Work instructions:
**1.** Return the passage on recursive and iterative functions word for word, beginning at the words "On the flip" and stopping after "practicing professional programmer.".
**2.** Write the next part of the passage on recursive and iterative functions, picking up after its final sentence.

Can you always turn a recursive function into an iterative one? Yes, absolutely, and the Church-Turing thesis proves it if memory serves. In lay terms, it states that what is computable by recursive functions is computable by an iterative model (such as the Turing machine) and vice versa. The thesis does not tell you precisely how to do the conversion, but it does say that it's definitely possible.

In many cases, converting a recursive function is easy. Knuth offers several techniques in "The Art of Computer Programming". And often, a thing computed recursively can be computed by a completely different approach in less time and space. The classic example of this is Fibonacci numbers or sequences thereof. You've surely met this problem in your degree plan.

On the flip side of this coin, we can certainly imagine a programming system so advanced as to treat a recursive definition of a formula as an invitation to memoize prior results, thus offering the speed benefit without the hassle of telling the computer exactly which steps to follow in the computation of a formula with a recursive definition. Dijkstra almost certainly did imagine such a system. He spent a long time trying to separate the implementation from the semantics of a programming language. Then again, his non-deterministic and multiprocessing programming languages are in a league above the practicing professional programmer.

Stored rows:
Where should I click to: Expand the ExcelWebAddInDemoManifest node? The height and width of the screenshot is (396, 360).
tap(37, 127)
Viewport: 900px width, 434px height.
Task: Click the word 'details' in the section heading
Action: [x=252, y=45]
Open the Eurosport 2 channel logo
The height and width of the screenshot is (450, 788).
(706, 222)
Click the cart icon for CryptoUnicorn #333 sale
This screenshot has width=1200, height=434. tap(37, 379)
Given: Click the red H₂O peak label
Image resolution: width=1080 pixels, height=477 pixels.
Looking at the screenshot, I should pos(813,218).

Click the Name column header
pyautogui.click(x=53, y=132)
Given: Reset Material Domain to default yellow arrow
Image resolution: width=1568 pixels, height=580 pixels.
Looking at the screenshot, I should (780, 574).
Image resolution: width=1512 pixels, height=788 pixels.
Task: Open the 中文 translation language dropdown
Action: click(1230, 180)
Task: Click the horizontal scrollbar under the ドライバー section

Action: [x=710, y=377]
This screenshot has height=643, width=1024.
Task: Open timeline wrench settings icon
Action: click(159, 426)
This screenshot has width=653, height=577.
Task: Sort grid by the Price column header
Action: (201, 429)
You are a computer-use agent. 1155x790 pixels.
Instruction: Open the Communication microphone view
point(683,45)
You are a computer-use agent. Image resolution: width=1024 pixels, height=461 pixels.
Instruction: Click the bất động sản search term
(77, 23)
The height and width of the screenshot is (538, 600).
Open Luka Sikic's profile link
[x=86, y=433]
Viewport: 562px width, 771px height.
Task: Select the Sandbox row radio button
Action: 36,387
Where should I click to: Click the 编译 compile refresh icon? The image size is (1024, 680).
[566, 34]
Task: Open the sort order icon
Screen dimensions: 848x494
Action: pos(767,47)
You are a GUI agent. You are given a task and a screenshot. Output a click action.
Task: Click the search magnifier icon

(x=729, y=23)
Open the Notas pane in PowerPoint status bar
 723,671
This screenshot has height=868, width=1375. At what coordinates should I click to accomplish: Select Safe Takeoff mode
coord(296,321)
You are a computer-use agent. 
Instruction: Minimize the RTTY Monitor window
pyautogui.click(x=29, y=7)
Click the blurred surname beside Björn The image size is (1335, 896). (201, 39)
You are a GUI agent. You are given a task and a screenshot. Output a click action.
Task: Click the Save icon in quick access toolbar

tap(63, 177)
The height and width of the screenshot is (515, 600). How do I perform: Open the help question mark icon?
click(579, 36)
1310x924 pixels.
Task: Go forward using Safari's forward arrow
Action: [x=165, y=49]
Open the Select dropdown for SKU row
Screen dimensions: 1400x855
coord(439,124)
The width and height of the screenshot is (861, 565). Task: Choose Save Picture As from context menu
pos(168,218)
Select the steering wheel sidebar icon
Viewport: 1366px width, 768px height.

Task answers:
**1.**
On the flip side of this coin, we can certainly imagine a programming system so advanced as to treat a recursive definition of a formula as an invitation to memoize prior results, thus offering the speed benefit without the hassle of telling the computer exactly which steps to follow in the computation of a formula with a recursive definition. Dijkstra almost certainly did imagine such a system. He spent a long time trying to separate the implementation from the semantics of a programming language. Then again, his non-deterministic and multiprocessing programming languages are in a league above the practicing professional programmer.

**2.**
In the final analysis, many functions are just plain easier to understand, read, and write in recursive form. Unless there's a compelling reason, you probably shouldn't (manually) convert these functions to an explicitly iterative algorithm. Your computer will handle that job correctly.

I can see one compelling reason. Suppose you've a prototype system in a super-high level language like [donning asbestos underwear] Scheme, Lisp, Haskell, OCaml, Perl, or Pascal. Suppose conditions are such that you need an implementation in C or Java. (Perhaps it's politics.) Then you could certainly have some functions written recursively but which, translated literally, would explode your runtime system. For example, infinite tail recursion is possible in Scheme, but the same idiom causes a problem for existing C environments. Another example is the use of lexically nested functions and static scope, which Pascal supports but C doesn't.

In these circumstances, you might try to overcome political resistance to the original language. You might find yourself reimplementing Lisp badly, as in Greenspun's (tongue-in-cheek) tenth law. Or you might just find a completely different approach to solution. But in any event, there is surely a way.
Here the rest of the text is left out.